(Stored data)
....
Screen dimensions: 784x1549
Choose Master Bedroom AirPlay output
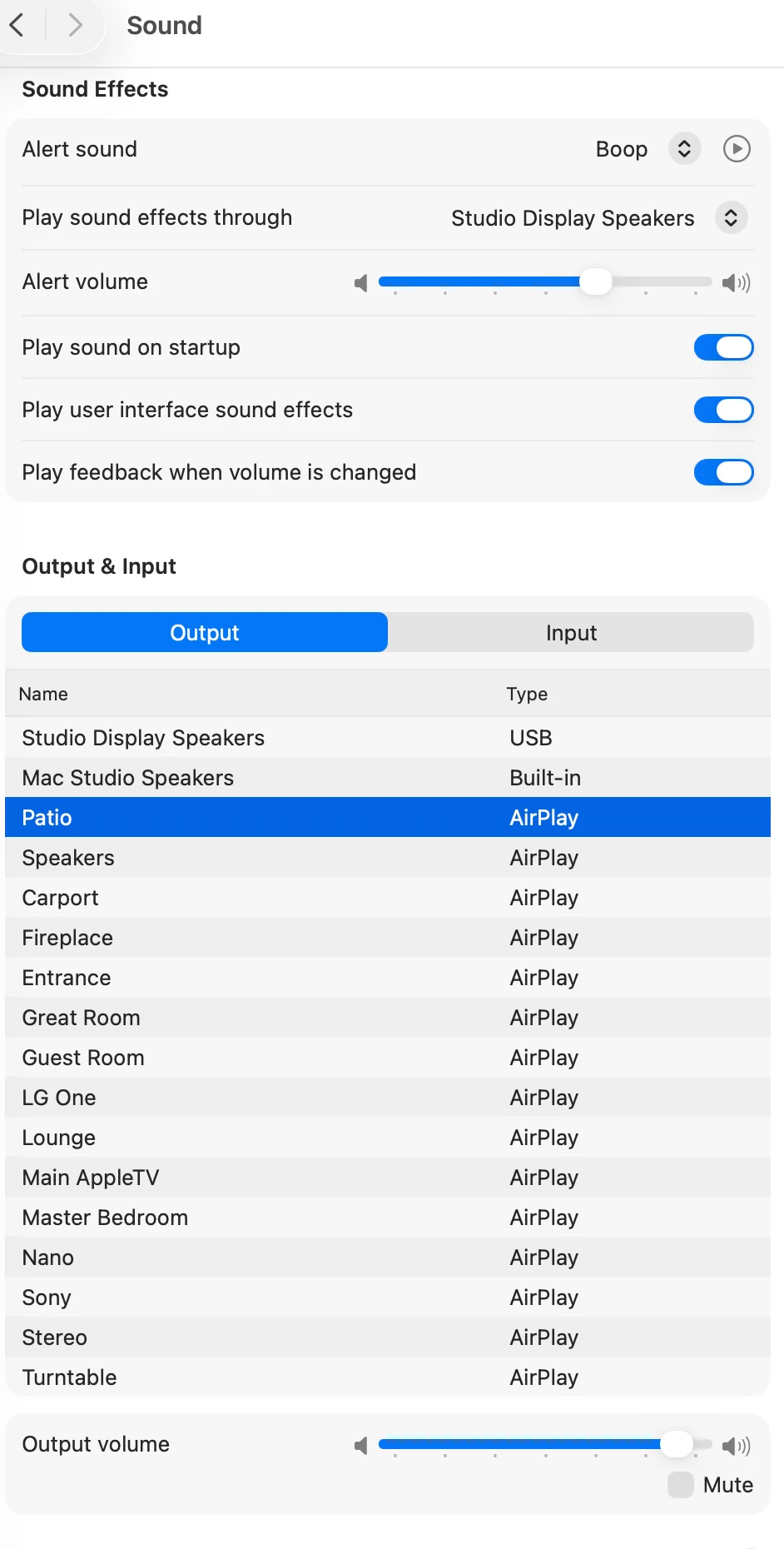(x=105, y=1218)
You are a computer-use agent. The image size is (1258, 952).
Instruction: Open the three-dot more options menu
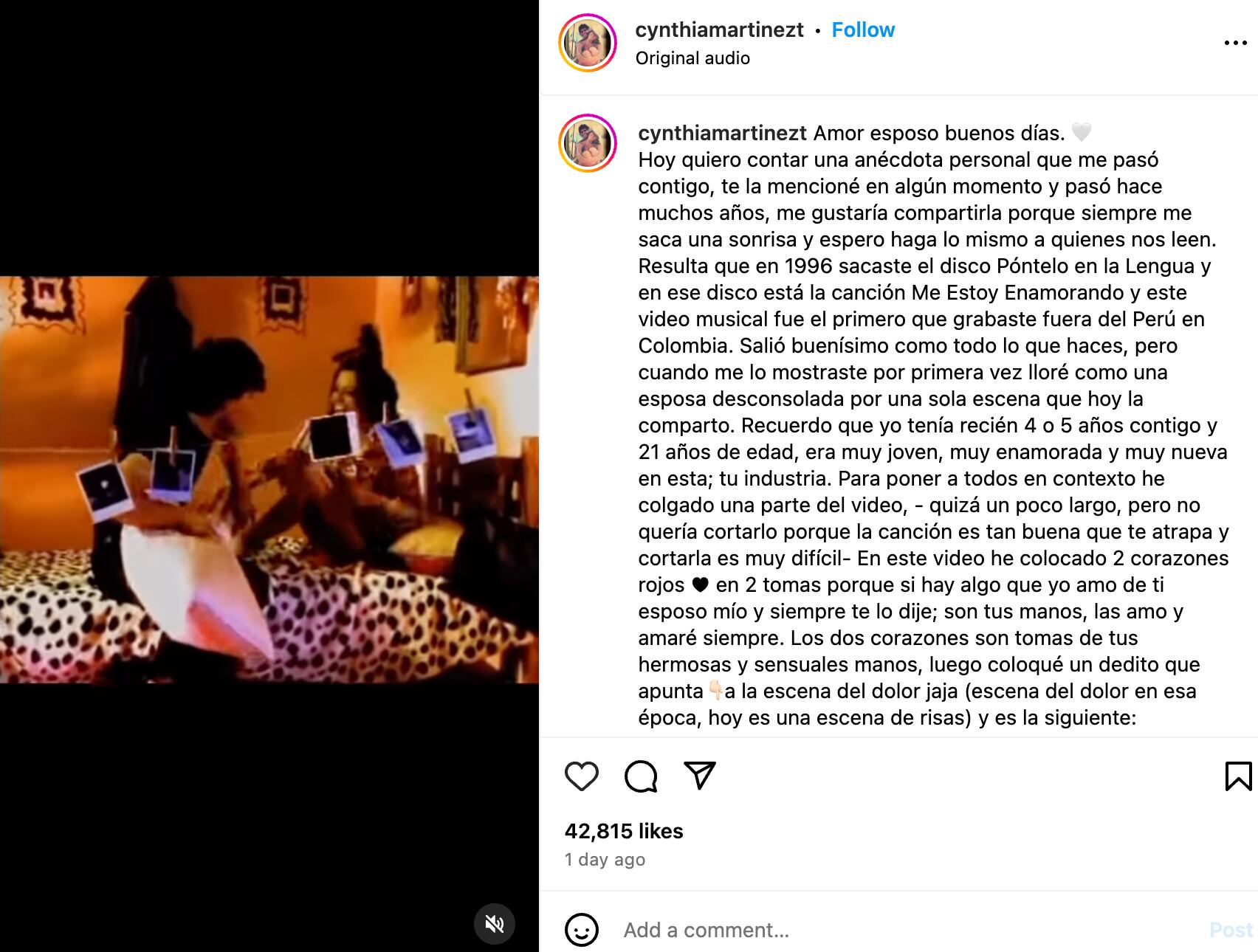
....
REQUIRED WORK:
The records above should be reproduced exactly, with the pictures omitted.

RESULT FOR THIS EXERCISE:
Screen dimensions: 784x1549
Choose Master Bedroom AirPlay output
(x=105, y=1218)
You are a computer-use agent. The image size is (1258, 952).
Instruction: Open the three-dot more options menu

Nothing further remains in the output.